▸ DIRECTIONS: Quote the records word for word, beginning with the line that contains "Click LOGOUT in the top bar" and continuing through the end of the records. Leave the pictures out.

**** SUPPLIED ENTRIES

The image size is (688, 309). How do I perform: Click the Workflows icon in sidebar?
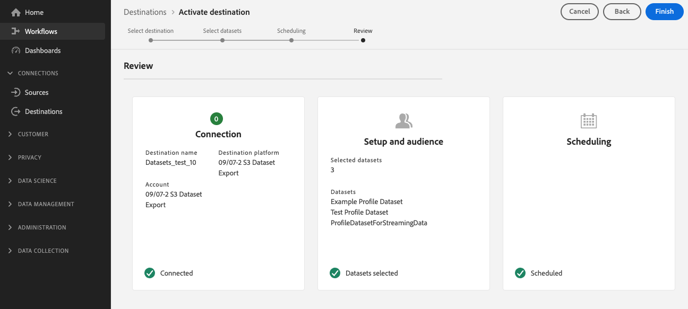coord(15,31)
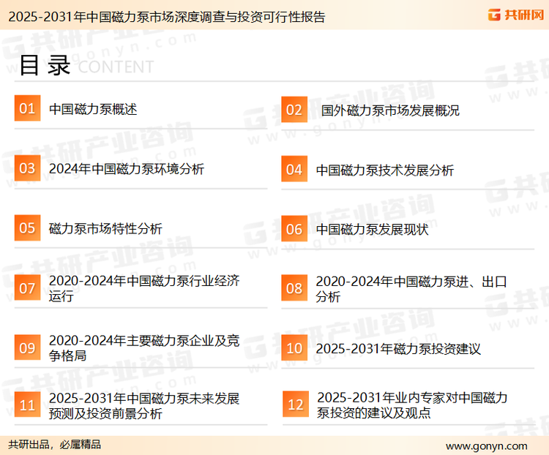Select the 03 chapter number icon
This screenshot has height=455, width=549.
27,168
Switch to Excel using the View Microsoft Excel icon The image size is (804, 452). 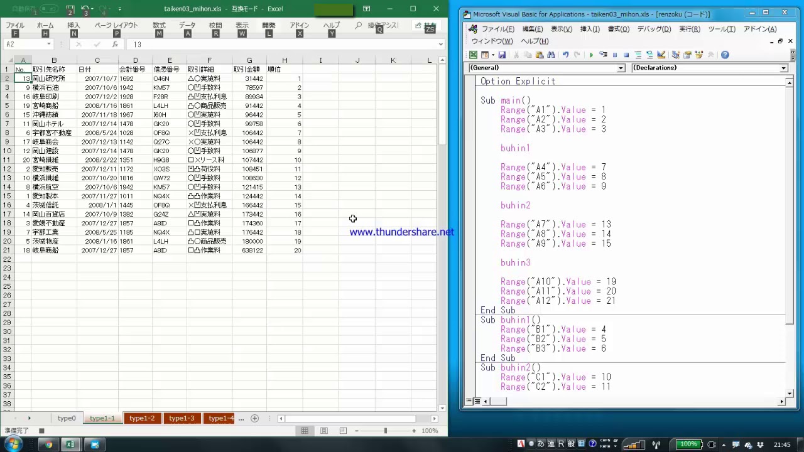point(474,55)
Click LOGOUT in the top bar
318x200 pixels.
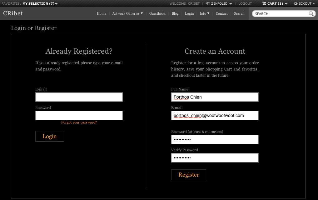click(x=245, y=3)
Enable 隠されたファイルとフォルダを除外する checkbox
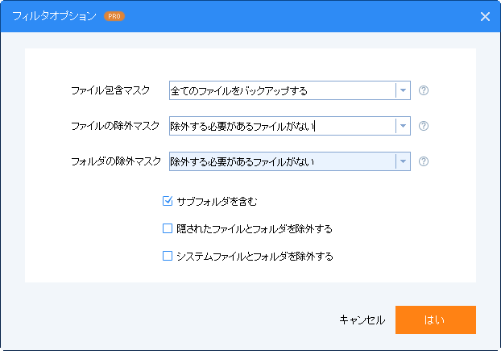This screenshot has width=501, height=351. (x=168, y=228)
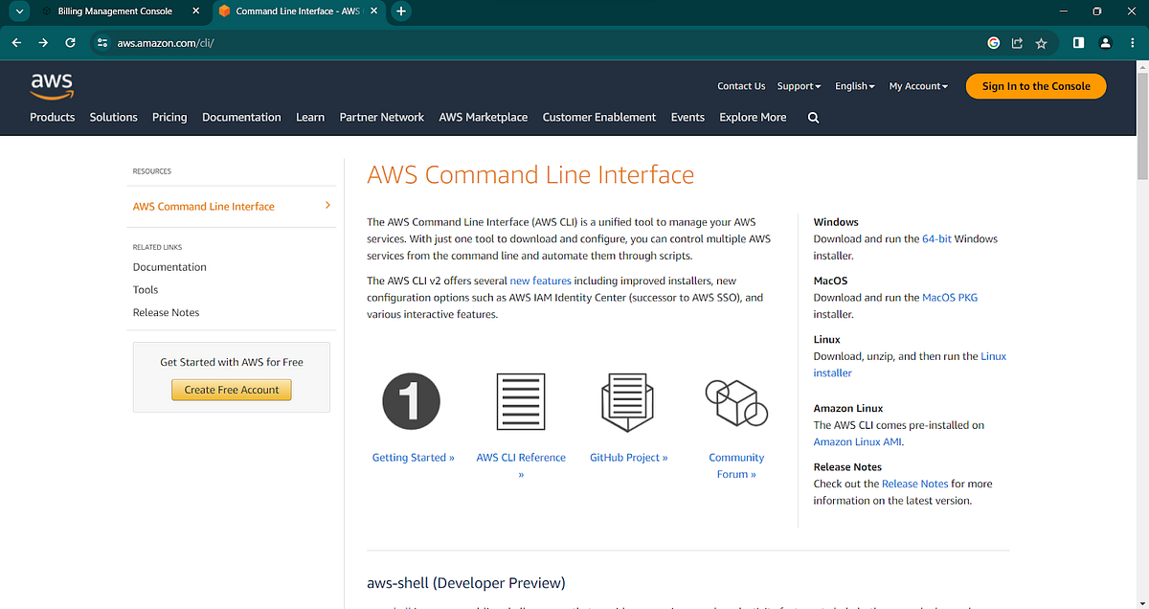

********

▸ ANSWER BELOW:
Click LOGOUT in the top bar
318x200 pixels.
click(x=245, y=3)
Enable 隠されたファイルとフォルダを除外する checkbox
This screenshot has width=501, height=351. (x=168, y=228)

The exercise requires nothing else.